The federal government, in its Budget 2026-27, has announced a new fixed tax scheme for small shopkeepers and traders aimed at simplifying taxation and expanding the formal economy, according to the budget speech.
Under the scheme, traders with an annual turnover of Rs 200 million or less will be eligible for the simplified taxation system.
According to the budget announcement, eligible small traders will be required to pay a 1 percent tax on annual sales, replacing complex income-based assessments with a turnover-based system.
Officials said the move is intended to reduce compliance burdens and encourage more traders to enter the formal tax net.
As part of the new framework, traders will also be allowed to adjust withholding tax while filing their returns.

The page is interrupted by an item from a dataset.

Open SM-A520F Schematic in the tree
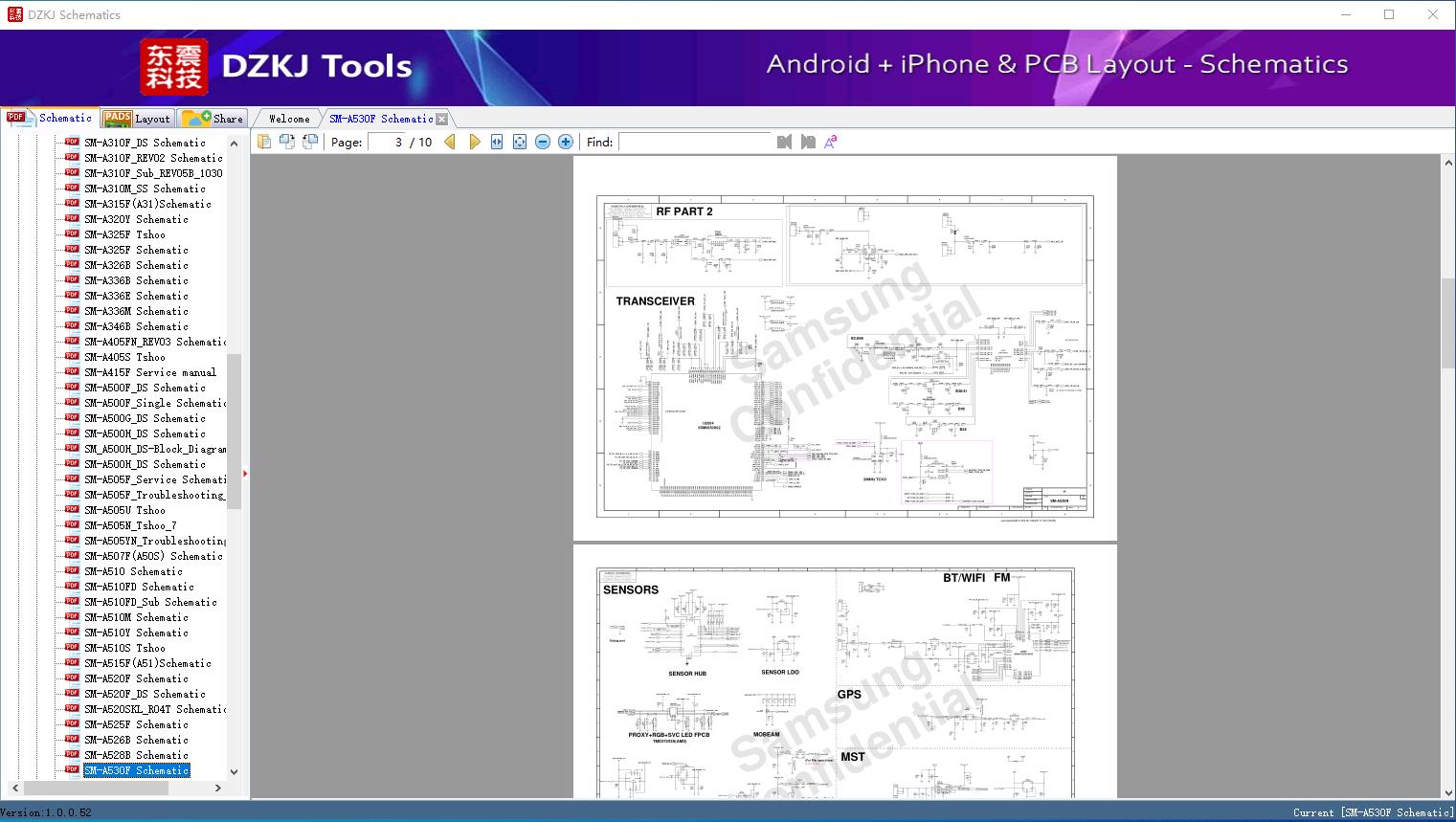 click(x=136, y=678)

A minimum fee of Rs 25,000 will be required at the time of return submission, according to the budget speech.
No audit and reduced compliance burden
One of the major features of the scheme is that traders opting into the system will not be subject to audit, a move described by officials as a step toward easing regulatory pressure on small businesses.
Additionally, beneficiaries will not be treated as withholding agents, removing further administrative responsibilities.
The government has also decided to exempt small traders under this scheme from mandatory POS machine requirements, reducing the need for digital sales infrastructure in smaller shops.
Officials said this would help informal retailers gradually transition into the tax system without high compliance costs.
To identify compliant businesses, traders enrolled in the scheme will be issued a green plaque to display at their shops.
The plaque will include a QR code for verification, allowing authorities and customers to confirm registration status digitally.
According to the budget speech, FBR officials will not be allowed to enter shops for questioning of those who are part of the scheme, providing an added layer of protection and predictability for small traders.
Budget 2026-27
The total outlay of Pakistan's federal budget 2026-27 is estimated at around Rs18.771 billion, with a focus on fiscal consolidation, IMF compliance, and modest relief measures.
Key figures include an ambitious FBR tax target of around Rs15.264 trillion, non-tax revenue of Rs2.77 trillion, and Petroleum Development Levy of Rs1.73 trillion.
Major expenditures are dominated by debt servicing (Rs8.54 trillion), defence (Rs3 trillion), and a constrained federal PSDP of Rs1 trillion (national development outlay Rs 3.2–3.7 trillion).
According to the Ministry of Finance, Rs1,169 billion has been allocated for pensions and Rs1,71 billion for civil government affairs.
The budget follows an Economic Survey showing around 3.7% GDP growth in the outgoing year and includes expected 10% salary/pension increases alongside tax base broadening efforts.